Sphingosine 1-phosphate is an important endogenous cardioprotectant released by ischemic pre- and postconditioning

Vessey DA, Li L, Honbo N, Karliner JS. Sphingosine 1-phosphate is an important endogenous cardioprotectant released by ischemic pre- and postconditioning. Am J Physiol Heart Circ Physiol 297: H1429-H1435, 2009. First published July 31, 2009; doi: 10.1152/ajpheart.00358.2009.-Exogenous sphingosine 1-phosphate (S1P) is an effective cardioprotectant against ischemic injury. We have investigated the hypothesis that S1P is also an important endogenous cardioprotectant released during both ischemic preconditioning (IPC) and ischemic postconditioning (IPOST).
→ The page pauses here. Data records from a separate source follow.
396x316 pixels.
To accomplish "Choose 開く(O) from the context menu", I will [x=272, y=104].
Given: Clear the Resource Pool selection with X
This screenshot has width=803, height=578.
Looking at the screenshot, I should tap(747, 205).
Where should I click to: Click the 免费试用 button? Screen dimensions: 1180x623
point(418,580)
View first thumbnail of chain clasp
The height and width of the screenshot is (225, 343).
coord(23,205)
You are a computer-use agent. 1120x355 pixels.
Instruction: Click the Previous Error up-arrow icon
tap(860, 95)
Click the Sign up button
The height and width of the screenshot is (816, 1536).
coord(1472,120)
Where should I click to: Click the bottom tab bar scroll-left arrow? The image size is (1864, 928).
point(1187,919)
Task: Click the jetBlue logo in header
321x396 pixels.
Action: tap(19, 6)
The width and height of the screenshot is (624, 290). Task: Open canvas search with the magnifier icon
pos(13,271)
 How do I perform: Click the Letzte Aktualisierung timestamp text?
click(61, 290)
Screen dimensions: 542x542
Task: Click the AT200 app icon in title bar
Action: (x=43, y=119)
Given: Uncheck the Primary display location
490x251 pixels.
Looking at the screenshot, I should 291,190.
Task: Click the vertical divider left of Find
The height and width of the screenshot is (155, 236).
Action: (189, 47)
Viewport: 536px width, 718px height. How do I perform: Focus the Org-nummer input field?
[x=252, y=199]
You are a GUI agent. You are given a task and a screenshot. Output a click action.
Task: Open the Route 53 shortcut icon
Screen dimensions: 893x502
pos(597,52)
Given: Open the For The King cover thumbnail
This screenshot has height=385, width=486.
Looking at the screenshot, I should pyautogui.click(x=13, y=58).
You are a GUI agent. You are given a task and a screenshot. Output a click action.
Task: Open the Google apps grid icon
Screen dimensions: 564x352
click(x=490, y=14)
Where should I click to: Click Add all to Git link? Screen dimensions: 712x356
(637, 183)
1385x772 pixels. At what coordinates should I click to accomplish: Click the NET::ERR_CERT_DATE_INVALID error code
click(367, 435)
IPC of ex vivo rat hearts was instituted by two cycles of 3 min ischemia-5 min reperfusion prior to 40 min of index ischemia and then 40 min of reperfusion. IPC resulted in 70% recovery of left ventricular developed pressure (LVDP) upon reperfusion and a small infarct size (10%). VPC23019 (VPC), a specific antagonist of S1P(1) (and) (3) G protein-coupled receptors (GPCRs), when present during preconditioning blocked protection afforded by two cycles of IPC. VPC also blocked preconditioning of isolated rat cardiac myocytes subjected to hypoxia-reoxygenation injury. Increased release of S1P from myocytes in response to IPC was also demonstrated. These data indicate that S1P is released from myocytes in response to IPC and protects by binding to S1P GPCRs. In the ex vivo heart, if a third cycle of IPC was added to increase release of endogenous mediators, then the need for any individual mediator (e.g., S1P) was diminished and VPC had little effect. The adenosine antagonist 8-(p-sulfophenyl)-theophylline (8-SPT) likewise inhibited protection by two cycles but not three cycles of IPC, but VPC plus 8-SPT inhibited protection by three cycles of IPC. Similar to IPC, IPOST induced by four postindex ischemia cycles of 15 s reperfusion-15 s ischemia resulted in 66% recovery of LVDP and a 7% infarct size. When VPC was present during postconditioning and reperfusion, LVDP only recovered by 26% and the infarct size increased to 27%. Adding an additional cycle of IPOST reduced the inhibitory effect of VPC and 8-SPT individually, but not their combined effect. These studies reveal that S1P is an important mediator of both IPC and IPOST that is released along with adenosine during each cycle of IPC or IPOST.